Question

At a local university, a sample of 49 evening students was selected in order to determine whether the average age of the evening students is significantly different from 21. The average age of the students in the sample was 23 years. The population standard deviation is known to be 3.5 years. Determine whether or not the average age of the evening students is significantly different from 21. Use a 0.1 level of significance.

Answer 1

`z=(23-21)/((3.5)/(√(49)))=4`

`p_v =2*P(z>4)=0.0000633`

When we compare the significance level
`\alpha=0.1` we see that
`p_v<\alpha` so we can reject the null hypothesis at 10% of significance. So the the true mean is difference from 21 at this significance level.

Explanation:

Data given and notation

`\bar X=23` represent the sample mean

`\sigma=3.5` represent the population standard deviation

`n=49` sample size

`\mu_o =21` represent the value that we want to test

`\alpha=0.1` represent the significance level for the hypothesis test.

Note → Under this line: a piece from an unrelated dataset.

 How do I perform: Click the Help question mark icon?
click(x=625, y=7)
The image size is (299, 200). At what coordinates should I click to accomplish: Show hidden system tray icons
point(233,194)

z would represent the statistic (variable of interest)

`p_v` represent the p value for the test (variable of interest)

State the null and alternative hypotheses.

We need to conduct a hypothesis in order to check if the average age of the evening students is significantly different from 21, the system of hypothesis would be:

Null hypothesis:
`\mu = 21`

Alternative hypothesis:
`\mu \\eq 21`

The statistic is given by:

`z=(\bar X-\mu_o)/((\sigma)/(√(n)))` (1)

Calculate the statistic

We can replace in formula (1) the info given like this:

`z=(23-21)/((3.5)/(√(49)))=4`

P-value

Since is a two sided test the p value would be:

`p_v =2*P(z>4)=0.0000633`

Conclusion

When we compare the significance level
`\alpha=0.1` we see that
`p_v<\alpha` so we can reject the null hypothesis at 10% of significance. So the the true mean is difference from 21 at this significance level.